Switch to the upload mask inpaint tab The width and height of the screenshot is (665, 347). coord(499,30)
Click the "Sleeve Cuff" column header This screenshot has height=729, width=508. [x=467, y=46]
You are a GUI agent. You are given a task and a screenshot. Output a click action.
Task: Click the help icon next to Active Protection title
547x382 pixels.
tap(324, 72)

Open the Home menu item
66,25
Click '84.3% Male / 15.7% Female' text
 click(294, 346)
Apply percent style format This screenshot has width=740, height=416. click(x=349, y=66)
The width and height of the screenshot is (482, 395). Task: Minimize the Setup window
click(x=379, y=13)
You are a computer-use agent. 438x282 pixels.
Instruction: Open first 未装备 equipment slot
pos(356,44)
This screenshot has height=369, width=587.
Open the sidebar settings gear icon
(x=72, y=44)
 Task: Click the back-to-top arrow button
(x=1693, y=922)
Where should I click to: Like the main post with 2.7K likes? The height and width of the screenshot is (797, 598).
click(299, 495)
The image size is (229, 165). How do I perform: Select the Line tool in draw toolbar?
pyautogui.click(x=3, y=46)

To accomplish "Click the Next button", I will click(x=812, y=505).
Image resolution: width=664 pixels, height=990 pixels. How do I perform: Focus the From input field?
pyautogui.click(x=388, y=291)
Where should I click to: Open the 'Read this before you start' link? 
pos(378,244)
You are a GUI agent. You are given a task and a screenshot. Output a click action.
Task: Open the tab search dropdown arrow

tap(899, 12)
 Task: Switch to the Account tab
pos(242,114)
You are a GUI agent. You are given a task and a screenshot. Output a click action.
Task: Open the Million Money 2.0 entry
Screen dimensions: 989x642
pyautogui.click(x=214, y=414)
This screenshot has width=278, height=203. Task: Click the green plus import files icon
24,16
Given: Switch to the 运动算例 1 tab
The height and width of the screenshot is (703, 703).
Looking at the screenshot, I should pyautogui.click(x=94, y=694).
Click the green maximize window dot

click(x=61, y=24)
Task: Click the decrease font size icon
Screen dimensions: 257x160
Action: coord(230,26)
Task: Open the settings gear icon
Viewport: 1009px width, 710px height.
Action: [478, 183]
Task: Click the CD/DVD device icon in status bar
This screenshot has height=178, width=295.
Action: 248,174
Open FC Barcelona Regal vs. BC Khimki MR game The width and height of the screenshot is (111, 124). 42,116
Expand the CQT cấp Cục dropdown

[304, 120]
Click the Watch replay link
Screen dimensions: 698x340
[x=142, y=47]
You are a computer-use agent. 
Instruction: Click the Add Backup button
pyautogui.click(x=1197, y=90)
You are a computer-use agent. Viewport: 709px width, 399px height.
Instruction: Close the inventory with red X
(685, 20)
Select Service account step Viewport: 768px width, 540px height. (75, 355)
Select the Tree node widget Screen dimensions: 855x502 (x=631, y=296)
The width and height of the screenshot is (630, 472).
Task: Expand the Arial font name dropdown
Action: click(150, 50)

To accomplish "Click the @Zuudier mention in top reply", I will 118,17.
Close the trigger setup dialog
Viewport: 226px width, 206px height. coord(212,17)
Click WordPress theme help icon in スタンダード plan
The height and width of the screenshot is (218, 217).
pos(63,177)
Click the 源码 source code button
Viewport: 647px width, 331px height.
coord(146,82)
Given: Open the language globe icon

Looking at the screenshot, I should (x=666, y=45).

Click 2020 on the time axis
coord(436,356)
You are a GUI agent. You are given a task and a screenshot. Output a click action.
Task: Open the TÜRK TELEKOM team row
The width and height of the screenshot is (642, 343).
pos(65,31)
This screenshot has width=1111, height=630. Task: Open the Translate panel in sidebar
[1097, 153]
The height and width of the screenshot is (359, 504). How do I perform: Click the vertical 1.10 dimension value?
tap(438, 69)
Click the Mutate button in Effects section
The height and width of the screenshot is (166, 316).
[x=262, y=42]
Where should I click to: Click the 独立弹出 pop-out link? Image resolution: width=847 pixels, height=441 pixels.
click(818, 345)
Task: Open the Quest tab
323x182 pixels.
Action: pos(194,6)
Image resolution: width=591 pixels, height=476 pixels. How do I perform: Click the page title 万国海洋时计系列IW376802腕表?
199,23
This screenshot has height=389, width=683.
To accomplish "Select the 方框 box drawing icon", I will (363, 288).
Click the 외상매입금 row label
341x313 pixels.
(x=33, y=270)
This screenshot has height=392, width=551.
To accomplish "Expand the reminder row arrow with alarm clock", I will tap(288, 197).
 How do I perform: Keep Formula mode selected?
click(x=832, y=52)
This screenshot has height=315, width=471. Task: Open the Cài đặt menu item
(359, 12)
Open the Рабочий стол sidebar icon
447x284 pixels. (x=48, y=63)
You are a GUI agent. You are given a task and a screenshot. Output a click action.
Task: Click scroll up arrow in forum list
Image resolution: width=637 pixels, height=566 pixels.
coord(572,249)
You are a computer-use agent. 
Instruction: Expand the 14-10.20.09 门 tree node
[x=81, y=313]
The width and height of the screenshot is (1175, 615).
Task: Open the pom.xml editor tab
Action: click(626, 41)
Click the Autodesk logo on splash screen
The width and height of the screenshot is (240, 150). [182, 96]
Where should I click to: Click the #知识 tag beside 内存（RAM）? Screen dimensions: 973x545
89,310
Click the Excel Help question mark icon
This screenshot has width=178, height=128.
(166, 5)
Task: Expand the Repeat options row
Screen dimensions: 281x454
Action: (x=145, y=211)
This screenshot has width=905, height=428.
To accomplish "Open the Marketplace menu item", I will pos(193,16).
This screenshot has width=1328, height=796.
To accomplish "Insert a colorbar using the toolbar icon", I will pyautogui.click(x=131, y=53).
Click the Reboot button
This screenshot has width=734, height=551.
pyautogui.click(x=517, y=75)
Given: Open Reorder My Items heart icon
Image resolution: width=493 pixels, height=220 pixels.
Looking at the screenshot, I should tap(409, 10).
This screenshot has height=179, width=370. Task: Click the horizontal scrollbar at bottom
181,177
-----
Assigned task. In how many lines of the data above does the word "computer" occur? Only the number is wanted.

Response to this task. 4